Consumer identification from OpenId/Keycloak access token

[singhjoga]

Hi Guys,
I have an existing API which uses Keycloak to authenticate requests using Bearer tokens (generated using Client Credentials flow). I want to use APISIX to implement Rate Limits for certain consumers. Is there a way to identify the consumer (client id used for token generation) from the access token generated by Keycloak?

Thanks in advance.
Best Regards,

Joga Singh

[spacewander]

The consumer needs to be configured in APISIX. Since the access token is generated by Keycloak, how can we match it with the consumer?

[singhjoga]

@spacewander thanks for your reply. I thought maybe there is some way using Keycloak plugin or something. From your answer now I know that it is not possible.

[juzhiyuan]

After searching through docs and codes, Apache APISIX cannot verify consumers by accesstoken from outside Keycloack for now IMO, why not have a try to ask in the mailing list? Here is the subscription guide: https://apisix.apache.org/docs/general/subscribe-guide

Maybe there have some community users who have the same requirements and find your answer 😄

[juzhiyuan]

I want to use APISIX to implement Rate Limits for certain consumers.

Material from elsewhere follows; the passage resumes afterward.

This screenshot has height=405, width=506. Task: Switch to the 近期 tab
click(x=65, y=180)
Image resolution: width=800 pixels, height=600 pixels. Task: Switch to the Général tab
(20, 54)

Hi @singhjoga, after reading the concepts here[1], here is my understanding:

1. Create Consumers with different usernames;
2. Create a Route with Traffic Limit plugin and also Consumer Restriction plugin[2]

I'm not sure if this meets your needs? and also cc @bzp2010 to have a confirmation 😄

[1] https://apisix.apache.org/docs/apisix/architecture-design/consumer
[2] https://apisix.apache.org/docs/apisix/plugins/consumer-restriction/

[singhjoga]

@juzhiyuan thanks for your answer. I knew this already. I was thinking to find something using the access tokens itself.

[starsz]

Hi @singhjoga

I want to use APISIX to implement Rate Limits for certain consumers

It's a little difficult now, but implement Rate Limits for each consumers is not difficult.
You can try to write some variables (like name, sub id) into ctx.var at here:

apisix/apisix/plugins/openid-connect.lua

Lines 301 to 320 in 8f0b066

	if response then
	-- If the openidc module has returned a response, it may contain,
	-- respectively, the access token, the ID token, and the userinfo.
	-- Add respective headers to the request, if so configured.
	-- Add configured access token header, maybe.
	add_access_token_header(ctx, conf, response.access_token)
	-- Add X-ID-Token header, maybe.
	if response.id_token and conf.set_id_token_header then
	local token = core.json.encode(response.id_token)
	core.request.set_header(ctx, "X-ID-Token", ngx.encode_base64(token))
	end
	-- Add X-Userinfo header, maybe.
	if response.user and conf.set_userinfo_header then
	core.request.set_header(ctx, "X-Userinfo",
	ngx_encode_base64(core.json.encode(response.user)))
	end
	end

And then we can add a limit-* plugin with the config of those variables.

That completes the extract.